Per capire questo, secondo Quintarelli, occorre comprendere chi vigila sui sistemi e come vengono gestiti gli Identity Provider (ovvero tutti quei sistemi che creano, mantengono e gestiscono le informazioni sull’identità fornendo anche servizi di autenticazione alle applicazioni): «SPID è sottoposta a vigilanza di magistratura, Garante Privacy e AgID (Agenzia per l’Italia Digitale). CIE, dal canto suo, a quella del ministero dell’Interno. C’è un Identity Provider pubblico per SPID, che è la società Lepida – controllata dalla regione Emilia-Romagna – e nove fornitori di servizio privati così come previsto dalla normativa UE».

«C’è solo un Identity Provider pubblico CIE – prosegue l’ideatore dello SPID – che è IPZS (‘Istituto Poligrafico dello Stato), controllato dal ministero delle Finanze. In conclusione, uniformare le regole tecniche ed i requisiti per i gestori per elevare le garanzie sarebbe cosa buona». Tutta la questione “sull’identità digitale di Stato”, secondo Quintarelli, non si basa tanto su un fraintendimento sul ruolo dei privati nello SPID quanto più «su una errata interpretazione delle dinamiche di mercato UE. Se si chiudessero gli Identity Provider privati italiani, il mercato potrebbe essere occupato da altri IdP europei».

Sicurezza SPID e sicurezza CIE: il terzo livello di sicurezza è necessario?

Al netto del fatto che – come ammesso anche dal ministro per la Pubblica Amministrazione del governo Meloni Zangrillo – entrambi i sistemi sono sicuri, occorre capire bene in quali casi possa essere necessario il terzo livello di sicurezza (ovvero l’autenticazione basata su certificati elettronici, che garantisce il massimo livello di affidabilità e sicurezza): «Oggi – spiega Quintarelli – il terzo livello prevede l’uso di un token o di una Smart card (un dispositivo hardware con potenzialità di elaborazione e memorizzazione dati in grado di garantire elevati standard di sicurezza n.d.R.). Si tratta, quindi, di qualcosa che è nativamente presente in CIE. Non è mai stato implementato in SPID se non per sperimentazioni (ad esempio in Trentino, per una applicazione relativa ai farmaci)».

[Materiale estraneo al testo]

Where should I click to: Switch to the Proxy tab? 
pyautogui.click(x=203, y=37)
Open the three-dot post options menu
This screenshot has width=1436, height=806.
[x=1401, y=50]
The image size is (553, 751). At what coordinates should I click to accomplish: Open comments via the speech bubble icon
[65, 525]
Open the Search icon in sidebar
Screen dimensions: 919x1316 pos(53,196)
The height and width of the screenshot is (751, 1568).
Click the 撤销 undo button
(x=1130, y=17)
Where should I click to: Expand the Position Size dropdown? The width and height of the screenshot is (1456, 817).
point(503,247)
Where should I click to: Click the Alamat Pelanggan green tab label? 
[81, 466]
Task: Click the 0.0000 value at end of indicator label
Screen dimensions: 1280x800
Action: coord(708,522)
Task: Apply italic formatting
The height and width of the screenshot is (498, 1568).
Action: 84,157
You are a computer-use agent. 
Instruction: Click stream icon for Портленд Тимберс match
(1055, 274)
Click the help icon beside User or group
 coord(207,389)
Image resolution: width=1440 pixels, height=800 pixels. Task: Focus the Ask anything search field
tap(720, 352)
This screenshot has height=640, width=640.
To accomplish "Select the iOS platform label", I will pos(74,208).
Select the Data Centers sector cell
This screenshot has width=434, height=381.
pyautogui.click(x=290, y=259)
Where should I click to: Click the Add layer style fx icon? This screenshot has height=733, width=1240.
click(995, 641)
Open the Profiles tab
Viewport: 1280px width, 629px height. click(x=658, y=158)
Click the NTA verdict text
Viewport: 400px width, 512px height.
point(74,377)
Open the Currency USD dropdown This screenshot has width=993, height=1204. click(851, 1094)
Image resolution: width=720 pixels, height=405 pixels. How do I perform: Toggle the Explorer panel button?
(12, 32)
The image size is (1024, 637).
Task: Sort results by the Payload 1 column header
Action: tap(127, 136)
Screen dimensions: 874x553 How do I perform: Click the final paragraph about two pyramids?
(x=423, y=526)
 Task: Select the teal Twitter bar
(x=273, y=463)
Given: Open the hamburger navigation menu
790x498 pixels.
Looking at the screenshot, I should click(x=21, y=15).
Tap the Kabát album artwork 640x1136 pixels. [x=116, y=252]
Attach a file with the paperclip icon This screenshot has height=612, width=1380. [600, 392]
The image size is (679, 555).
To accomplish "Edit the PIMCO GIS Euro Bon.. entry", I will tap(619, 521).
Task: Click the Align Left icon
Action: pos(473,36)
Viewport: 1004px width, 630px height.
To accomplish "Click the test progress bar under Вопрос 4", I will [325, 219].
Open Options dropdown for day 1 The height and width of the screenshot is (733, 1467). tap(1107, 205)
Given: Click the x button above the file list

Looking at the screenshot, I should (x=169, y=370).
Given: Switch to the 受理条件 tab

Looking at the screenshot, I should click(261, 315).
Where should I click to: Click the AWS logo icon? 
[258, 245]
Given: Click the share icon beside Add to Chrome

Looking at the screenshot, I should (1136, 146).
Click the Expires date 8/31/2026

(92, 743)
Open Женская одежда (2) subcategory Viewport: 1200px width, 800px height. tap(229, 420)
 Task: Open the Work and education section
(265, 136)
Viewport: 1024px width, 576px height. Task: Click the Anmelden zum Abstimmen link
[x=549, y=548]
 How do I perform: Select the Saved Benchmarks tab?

In riferimento alla CIE, invece, il problema fondamentale – come già accennato e al netto della sicurezza maggiore – è il rilascio che non può avvenire da remoto. Può esistere la possibilità di rilasciare la CIE da remoto, a costo zero (quando, attualmente, costa 22,20 euro al cittadino) e in 24 ore? «Il rilascio della CIE richiede l’acquisizione delle impronte digitali, oltre a foto e firma. Se le ultime due possono essere acquisite da remoto, per le prime non sono a conoscenza di un sistema che consenta di farlo».

«In futuro probabilmente potrebbe essere richiesto per il cosiddetto “wallet” (portafoglio digitale) – dice Quintarelli in riferimento alla richiesta dell’Europa, appunto – che vedremo tra qualche anno». Non è chiaro quale potrebbe essere la direzione da prendere, quindi, considerato che esiste «una proposta francese di usare la biometria al posto di token/Smart card». Per capire bene quale sia la direzione da prendere a livello tecnico – al netto del fatto che la priorità di qualsivoglia governo debba essere la sicurezza dei cittadini e la facile accessibilità al sistema – occorrerà aspettare ancora diverso tempo.